Che sollievo togliersi quella maschera
Nel settembre 2018, sono stata eletta capo della Chiesa. La cosa mi rendeva tanto felice. Mi sembrava che fosse perché ero una spanna sopra agli altri fratelli; avrei dovuto perseguire la verità e svolgere il mio dovere. Non volevo fosse considerato un ruolo pro-forma. Un giorno, sono andata a una riunione di gruppo. Parlando di lavoro, alcuni fratelli sono entrati nello specifico. Mi sono un po’ agitata, perché non ne sapevo quasi nulla. E se mi avessero rivolto domande difficili? Avrebbero perso la stima verso di me? Si sarebbero chiesti come potevo guidarli, se non capivo? Avrei potuto tacere, ma ci avrei fatto una figuraccia. Ero in difficoltà. Stavo lì come la gatta sul tetto che scotta, piena di ansia. Non riuscivo a capire di cosa stessero parlando. Finita la conversazione, sono intervenuta proponendo di chiudere la riunione se non c’erano domande. Mi sono rilassata solo una volta uscita da lì. Ho pensato: “Questo gruppo richiede svariate competenze e io non me ne intendo; sarà meglio farmi vedere poco. Se si scopre che non sono esperta, sicuramente mi guarderanno dall’alto in basso. Chi mi prenderebbe sul serio, a quel punto?”

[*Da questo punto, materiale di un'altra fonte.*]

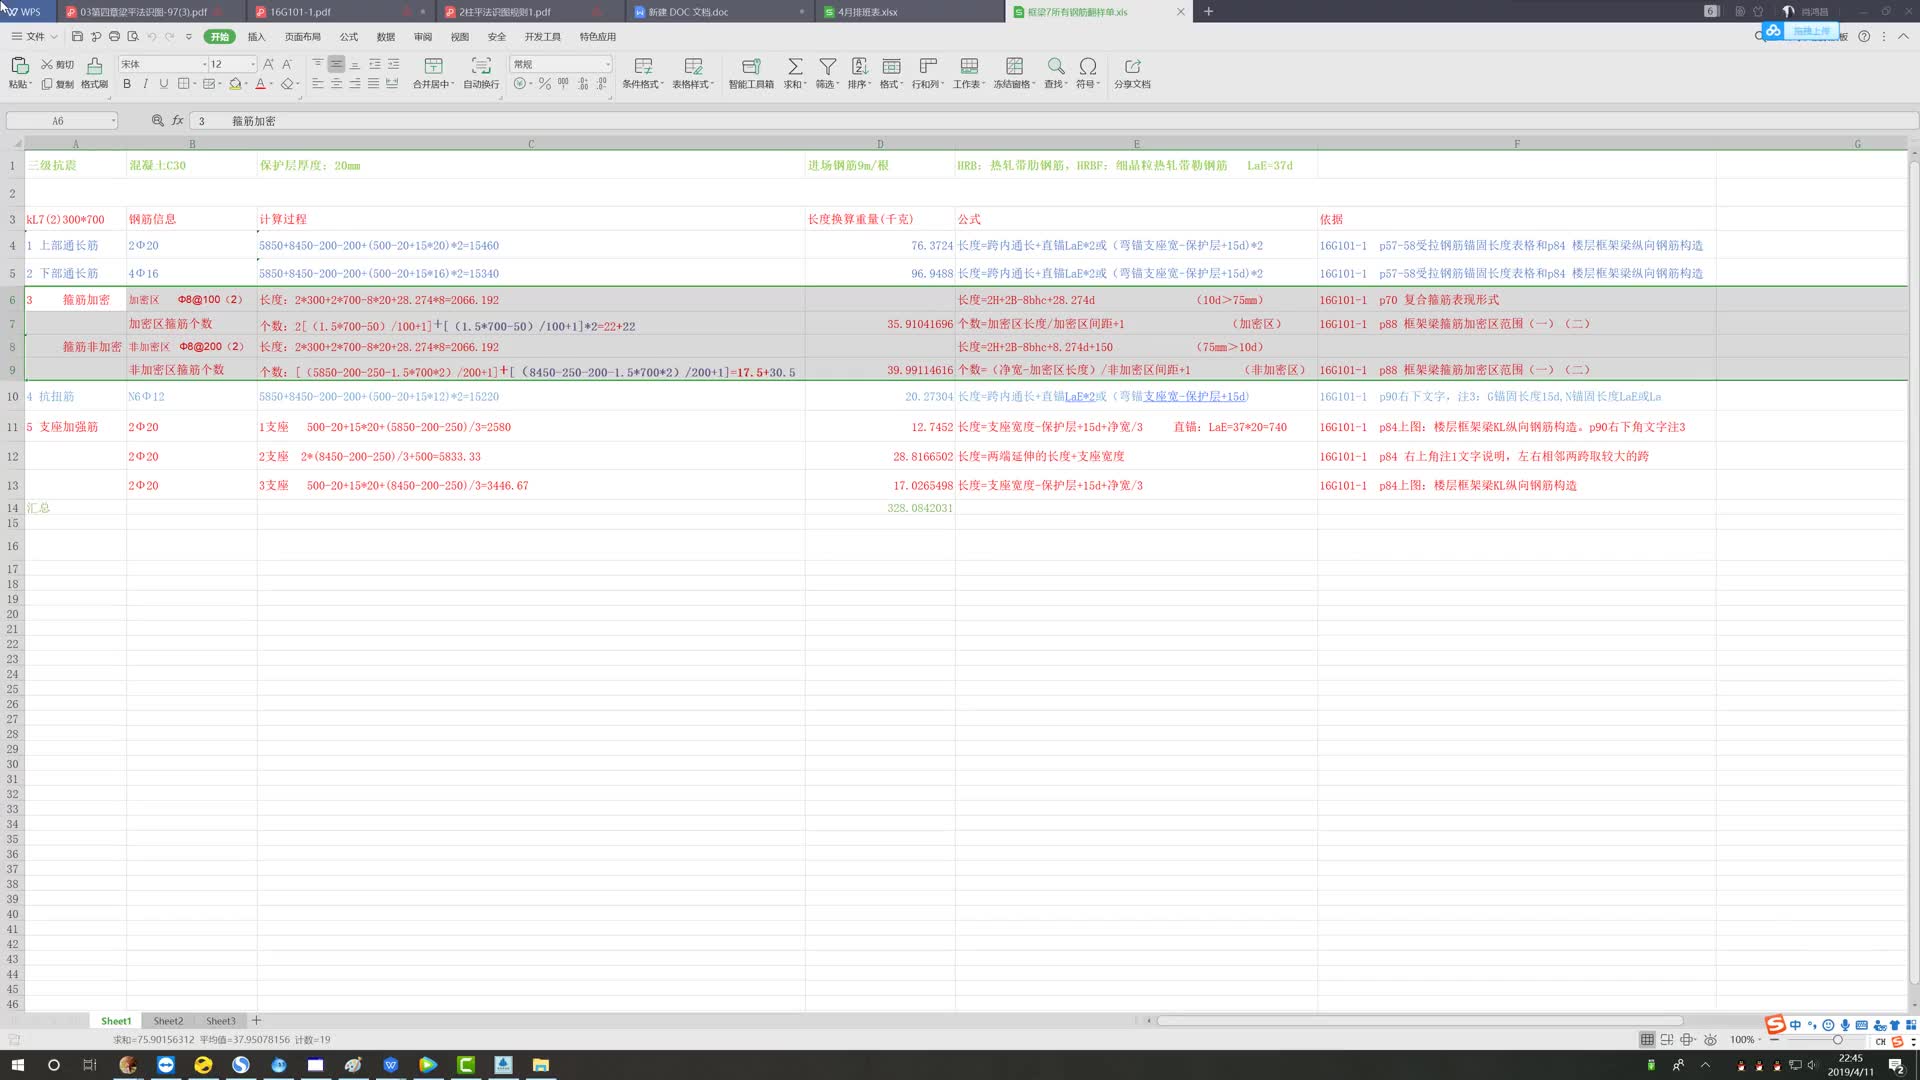
Task: Open the 插入 ribbon tab
Action: pyautogui.click(x=256, y=37)

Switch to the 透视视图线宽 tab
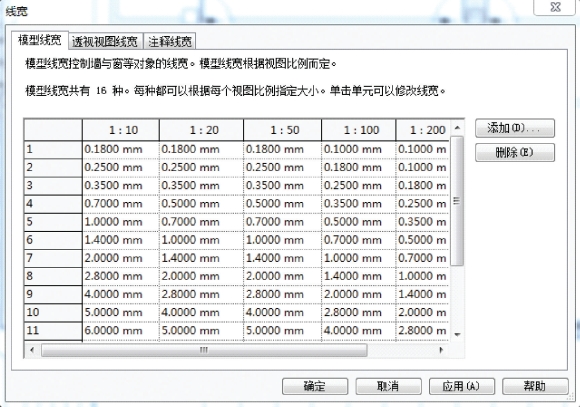[x=106, y=41]
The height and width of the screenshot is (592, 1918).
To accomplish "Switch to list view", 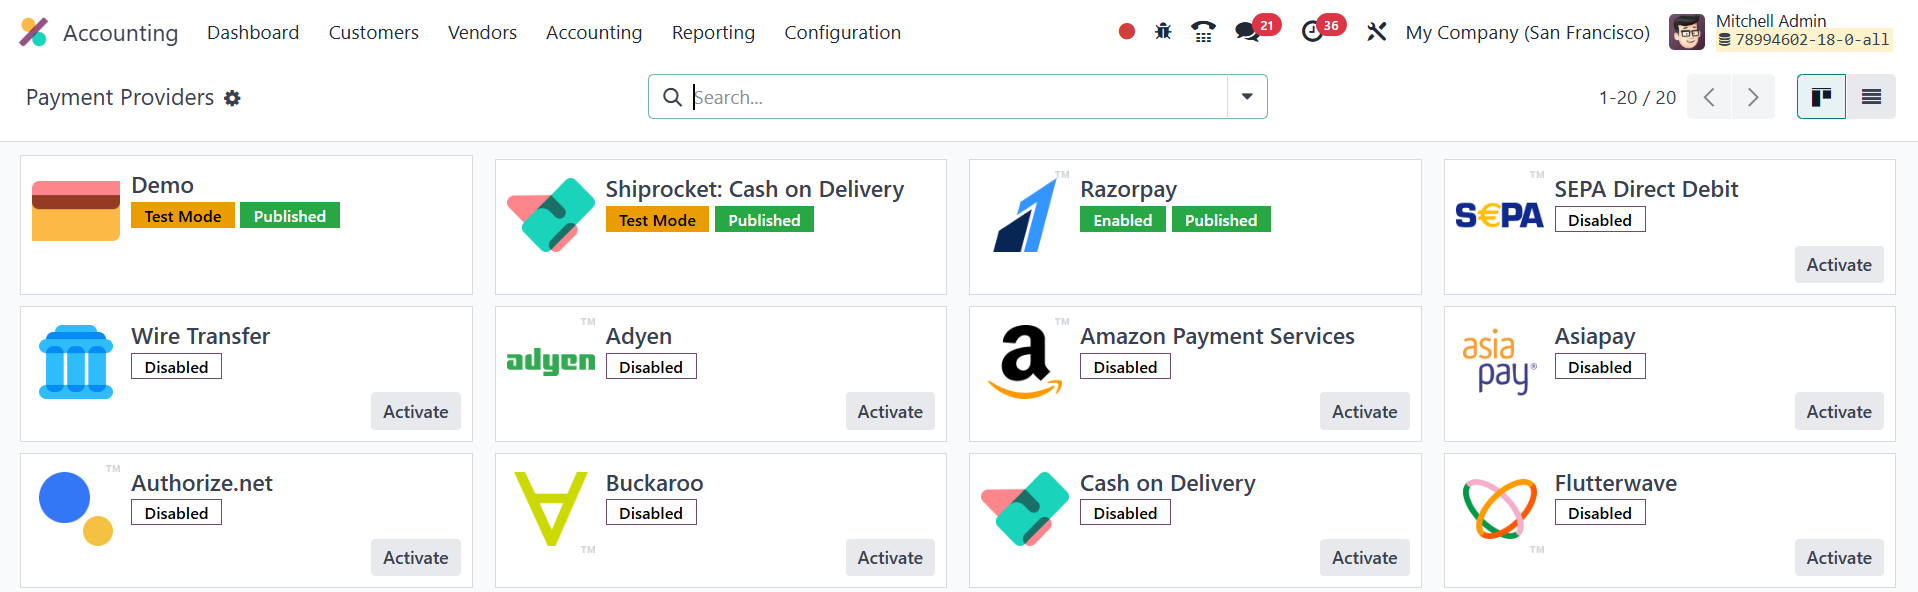I will coord(1871,97).
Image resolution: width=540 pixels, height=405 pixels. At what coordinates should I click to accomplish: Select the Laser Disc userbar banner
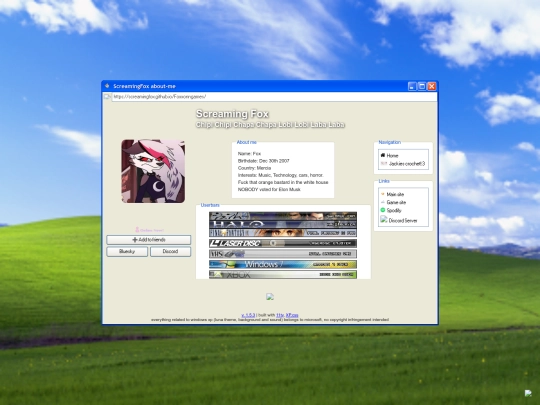pos(283,243)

Nelle due settimane successive, ogni giorno mi incontravo con altri gruppi, dove aiutavo i fratelli a risolvere problemi e difficoltà. La vita nella Chiesa è migliorata. Tutti mi sostenevano e io ci tenevo molto a incontrarli. Però, mi turbava pensare al gruppo che richiedeva conoscenze specialistiche. Temevo di non capire le loro conversazioni, così mi inventavo scuse per non frequentarli. Una sera, la mia collaboratrice ha detto che il gruppo era in difficoltà e mi ha chiesto di partecipare. Ho accettato con riluttanza, ma ero in ansia. Ho pensato: “Se non so affrontare il problema, diranno che sono un capo incompetente?” La cosa mi inquietava. Il giorno seguente, dopo aver condiviso sulla parola di Dio, temevo che avrebbero fatto domande tecniche e che sarei sembrata stupida se non avessi saputo rispondere. Così, mi sono costretta a parlare senza sosta, per prendere tempo, però non ero tranquilla. Ho domandato quali altri problemi rimanessero da risolvere. Il capogruppo ha esposto le difficoltà e alcune soluzioni. Quando ha usato un po’ di gergo, però, mi sentivo confusa. Non ero sicura se i problemi fossero stati del tutto risolti. Se non avessero trovato una soluzione, ciò avrebbe intralciato i loro progressi. Se però fossi entrata nello specifico, mi avrebbero chiesto un’opinione e io non ci capivo niente. Sarebbe stato imbarazzante. Dopo molte riflessioni, sono rimasta zitta. Poi, una sorella ha parlato di alcuni ostacoli che aveva incontrato, sempre legati a questioni tecniche. Ero ancora più confusa. Non osavo chiederle di spiegarsi meglio. Se non fossi riuscita a risolvere il suo problema, temevo che mi avrebbe considerata un’inetta. Ho detto qualcos’altro e ho evitato la questione, promettendo di occuparmene in un secondo momento. Dopo la riunione, ero proprio sfinita. Mi sentivo vuota. Alla fin fine, non avevamo risolto nulla. Non stavo battendo la fiacca, nel mio dovere? Ero consapevole che i fratelli di questo gruppo avevano guadagnato poco. Il loro lavoro non progrediva e io mi sentivo in colpa. Temevo che mi considerassero un’incompetente, che mi disprezzassero. Gestivo ogni riunione in modo superficiale. Non avevo mai il polso della situazione, né risolvevo problemi concreti. In realtà, non svolgevo alcun lavoro. Non era forse un inganno verso Dio e verso i fratelli? Provavo disagio e senso di colpa. Ho pregato Dio di farmi riflettere su me stessa per conoscermi meglio.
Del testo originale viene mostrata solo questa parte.